PORCIA. Prosegue con successo ”L’Arlecchino Errante”, il festival della Scuola Sperimentale dell’Attore che dedica la commedia dell’arte al teatro contemporaneo con un programma speciale dedicato alla Russia tra Pordenone, Udine e altre località del Friuli Venezia Giulia fino al 2 ottobre. La rassegna entra nel vivo: in questa settimana in programma tre appuntamenti tra omaggio all’arte immortale di Cechov, uno sguardo sulle novelle tradizionali russe e il consueto appuntamento all’interno del festival letterario Pordenonelegge dedicato ad Arlecchino. E la prossima settimana inizierà la sezione del programma dedicata al grande attore e commediografo russo Konstantin Raykin, il quale riceverà il sigillo della Città di Pordenone e il premio Stella dell’Arlecchino Errante. La sua compagnia, il Teatro Satirikon di Mosca, porterà in scena a Pordenone (27 settembre alle 21 all’Auditorium Concordia) e a Udine (29 settembre alle 21 al Teatro Palamostre) Il Medico per forza di Molière (spettacolo in lingua russa con sovratitoli in italiano).

La domanda di matrimonio

Ma prima, come detto, gli appuntamenti di questa settimana. Venerdì 21 settembre alle 21 a Porcia, a partire dalla Loggia Ex Municipio spettacolo in italiano itinerante con varie “tappe”: in scena La Domanda di matrimonio/L’orso, due atti unici del grande Anton Čechov (1860-1904), scrittore e drammaturgo autore dello Zio Vanja, Tre sorelle e Il Giardino dei ciliegi, testi su cui il regista Kostantin Stanislavskij elaborò il suo celebre metodo della recitazione. Si esibirà la Compagnia Corps Rompu per la regia di Maria Claudia Massari (in caso di pioggia ci si trasferirà nell’Auditorium Scuole Medie). Nei due atti unici ci troviamo di fronte un’umanità grottesca che piange, ride, grida e si arrabbia. Ci fa venire in mente un tale, un tal altro, e alla fine noi stessi, le nostre case, le dimensioni che condividiamo. Una parte del paese entra nello specchio del teatro. O i personaggi erompono dallo specchio?…
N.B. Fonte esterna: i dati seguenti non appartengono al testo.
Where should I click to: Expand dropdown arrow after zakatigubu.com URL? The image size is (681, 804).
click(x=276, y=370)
Sabato 22 settembre alle 18 a Tramonti di Sotto nel cortile di Bolèt in piazza Santa Croce, la Compagnia Hellequin con Daria Sadovskaia e Lucia Zaghet per la regia di Ferruccio Merisi direttore artistico del festival de L’Arlecchino Errante, porterà in scena la Kasha con ascia, favola tradizionale della Russia che verrà raccontata in due lingue, russo ed italiano (in caso di pioggia spettacolo nella Sala della Pro Loco). Si tratta di una trama ricorrente in varie culture orali: è la favola della pietanza che un eroe riesce a scroccare ad un avaraccio che non voleva concederla. Nella versione russa la pietanza è la kasha (un pudding da colazione); l’eroe è un vecchio soldato in congedo e c’è pure una bambina co-protagonista.
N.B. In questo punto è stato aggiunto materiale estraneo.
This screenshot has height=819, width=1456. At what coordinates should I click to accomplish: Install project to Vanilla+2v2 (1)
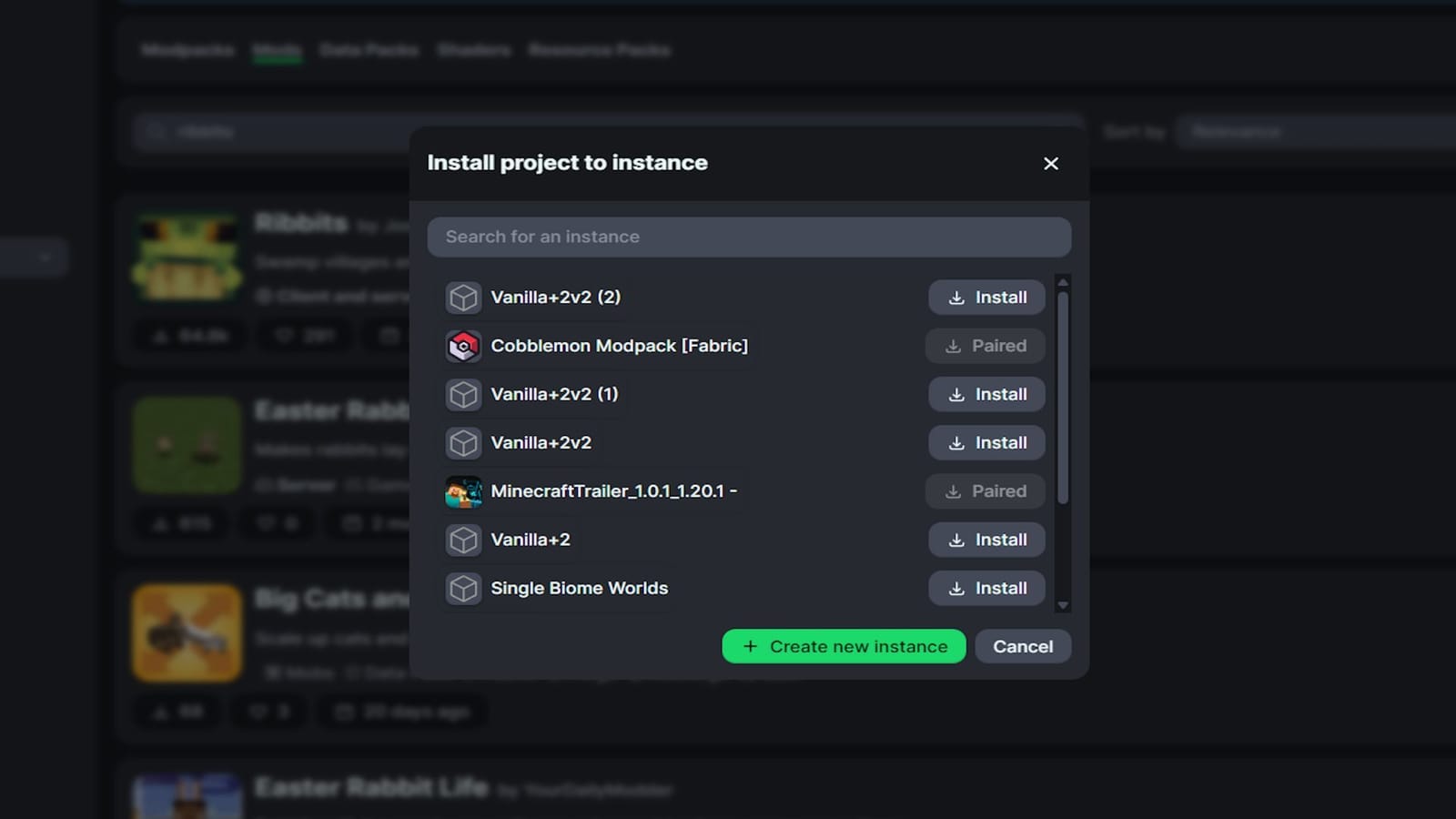(986, 395)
Domenica 23 settembre alle 19 a Pordenone nella Chiesa dell’ex Convento San Francesco, all’interno del festival Pordenonelegge.it, incontro Arlecchino Servitore di due Pantalone, insieme alla cooperativa Ortoteatro e a Confcooperative Pordenone. Dopo il prezioso Ferruccio Soleri l’anno scorso, quest’anno l’Arlecchino da Pordenone Claudia Contin Arlecchino, direttore artistico del festival de L’Arlecchino Errante, intreccia pensieri e discorsi con due grandi donne di generazioni diverse che hanno interpretato con onore il ruolo maschile di Pantalone: Argìa Laurini Carrara ed Eleonora Fuser.